Without Face “Deep inside”

Dark Symphonies
Bewertung: Ohne Wertung
Spielzeit:
Songs: 0

Alles andere als gesichtslos, dieses Debüt der sechs Ungarn – auch wen das nichtssagende Cover zunächst wenig gutes erwarten läßt. Auf ‚Deep Inside’ wird eine angenehme Mischung aus Gothic und Thrash geboten: Sehr melodisch, sauber gespielt, kraftvoll produziert und mit viel Herz gesungen. Die Gothic- Komponente entspricht eher dem Üblichen: klarer Gesang im gemischten Duett, mit z.T. etwas gewagten Harmonien, insgesamt aber ergreifend und schön tragisch. Positiv fällt hier auf, daß Sänger und Sängerin gleichberechtigt zusammenklingen und nicht einer von ihnen als obligatorisches Beiwerk verkümmert.
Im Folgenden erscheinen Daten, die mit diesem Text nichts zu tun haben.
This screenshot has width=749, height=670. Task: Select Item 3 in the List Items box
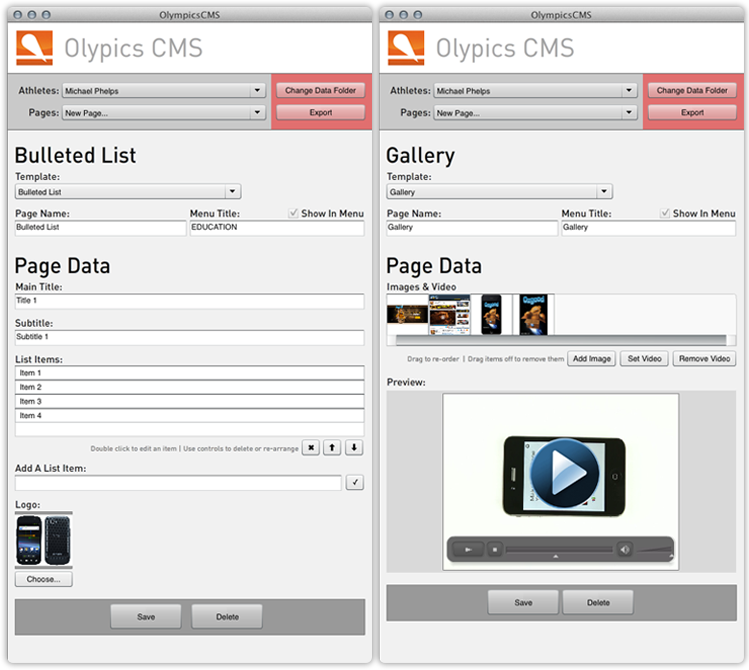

Doch dabei bleibt es nicht: Sänger Andreas zeigt mit plötzlich mächtig aggressiver Stimme (weit weg von den befürchteten stumpfen Growls) beeindruckende Power und Flexibilität. Überraschend brutale Thrashriffs bringen tierisch Drive in die schöne heile Klangwelt, werten die ohnehin originelle Gitarrenarbeit weiter auf und machen Lust zum Bangen und Toben. Dieser Platte fehlt zwar noch der letzte Schliff, aber sie läßt aufhorchen und steckt hohe Erwartungen an das nächste Album, das bereits in Arbeit ist.